Ria Hartley: Descansos

‘A body who has lived a long time collects debris. It cannot be avoided. But if a woman will return to the instinctual nature instead of sinking into bitterness, she will be revived, reborn’.

Clarissa Pinkola Estes

‘To make descansos means taking a look at your life and marking where the small deaths, las muertes chicitas, and the big deaths, las muertes grandotas, have taken place. Descansos mark the death sites, the dark times, but they are also love notes to your suffering. They are transformative. There is a lot to be said for pinning things to the earth so they don’t follow us around. There is a lot to be said for laying them to rest.’

There is a time line to mark the years lived from birth to today. Along the line mark the points where roads were not taken, paths were cut off, ambushes, betrayals and deaths. We mark these times, at the places that should have been mourned, or still need to be mourned.

Ria Hartley invites you to make descansos with her, to walk the time line of  her years lived, and mark the places that must be remembered and blessed.

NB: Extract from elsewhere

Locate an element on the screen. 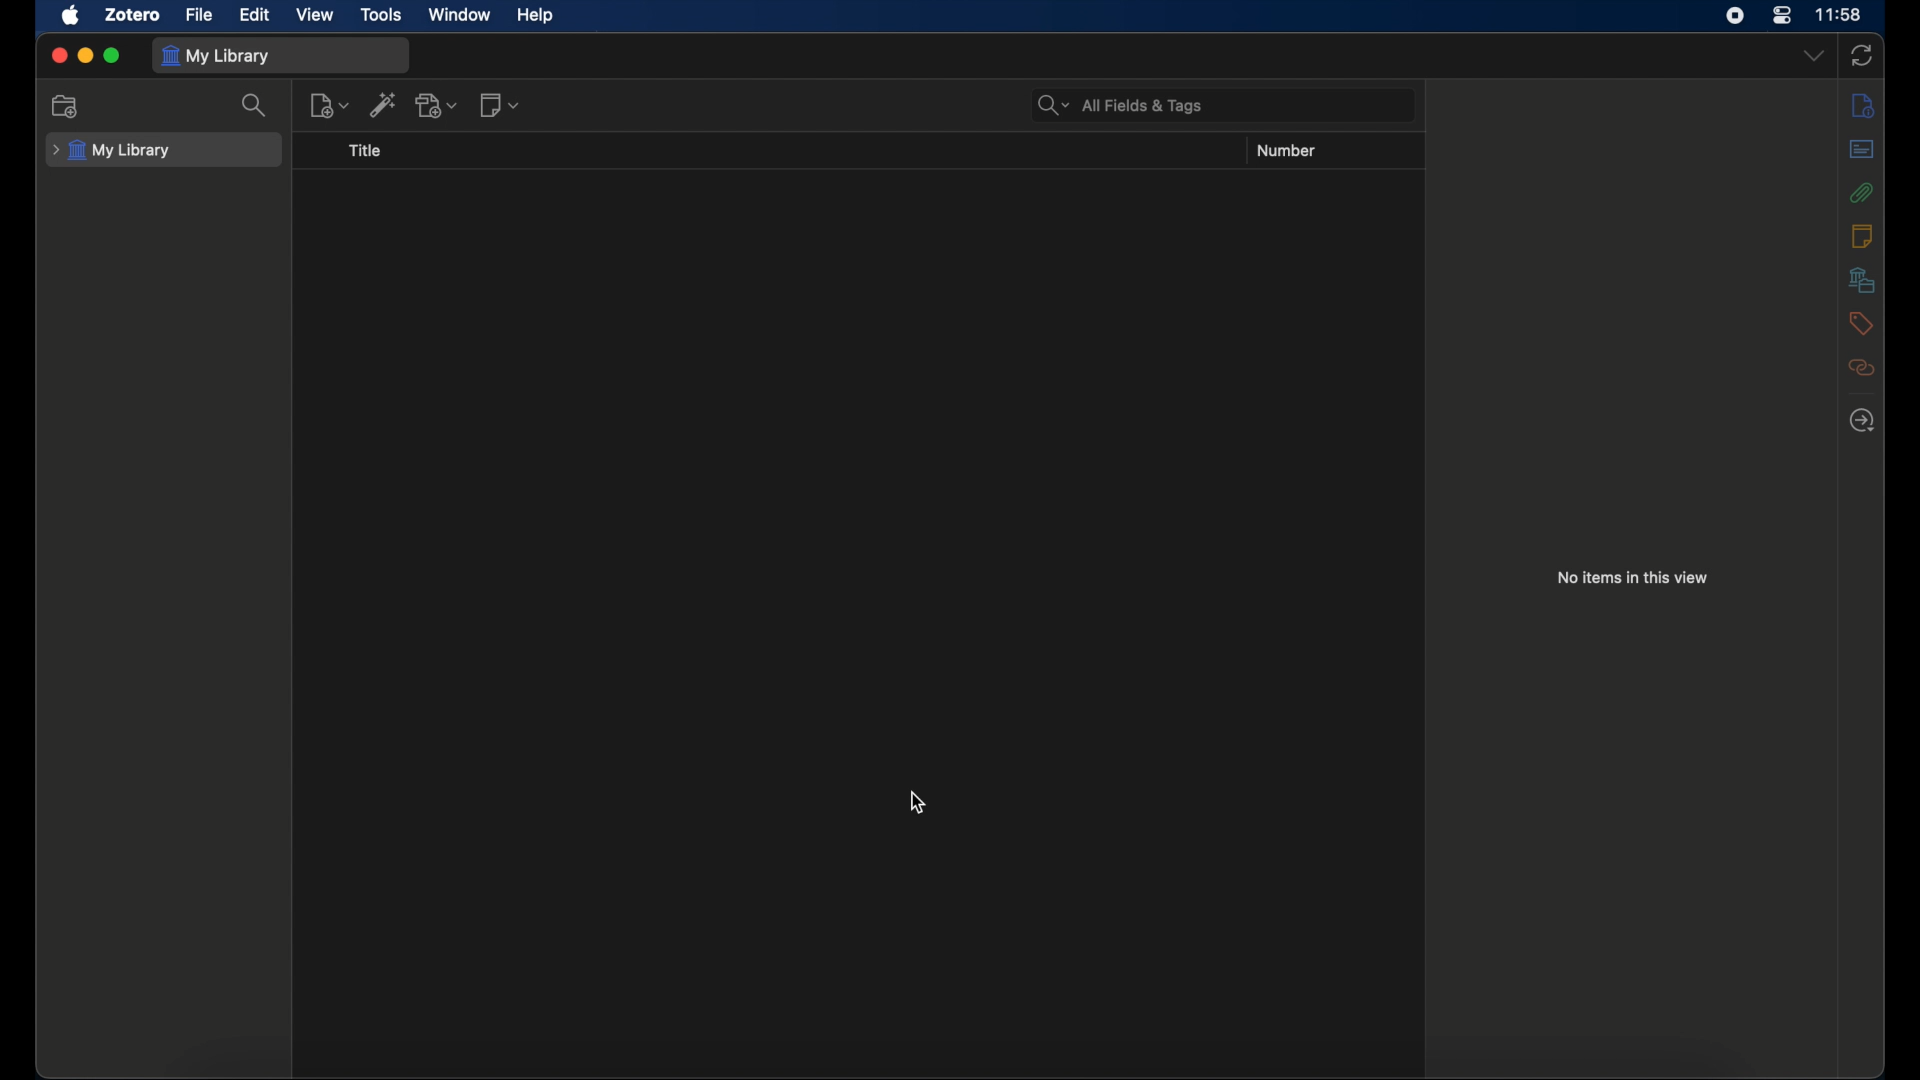  libraries is located at coordinates (1860, 279).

Inspired by Women who run with the Wolves by Clarissa Pinkola Estes

Ria Hartley is an interdisciplinary solo performance artist, researcher and educator based in Bristol, UK. Her work has taken forms as devised theatre, site-specific and durational performance, live art, installation, video, photography, one-to-one performance and socio-political art.

‘My work stems from my body, my lived experience and transforms through process, applied research and the desire to extend my body and experience to connect with an audience. I am concerned with recycling, returning, reclaiming and repair as my body has a history of trauma, and of being ‘othered’.’

Hartley’s practice pays close attention to memory, identity, human relationships, and shared narratives and often invites participation and exchange between herself and her audiences, seeking to blur the relationship between performer and audience, space and situation in order to open new spaces of thought and exchange.

 

The International Performance Association

The International Performance Association (IPA) is an international performance art event, which travels across Europe each year and takes place in chosen cities.

This year, the IPA Bristol at Arnolfini presents a daytime symposium and two evening events of simultaneous performance by outstanding international performance artists.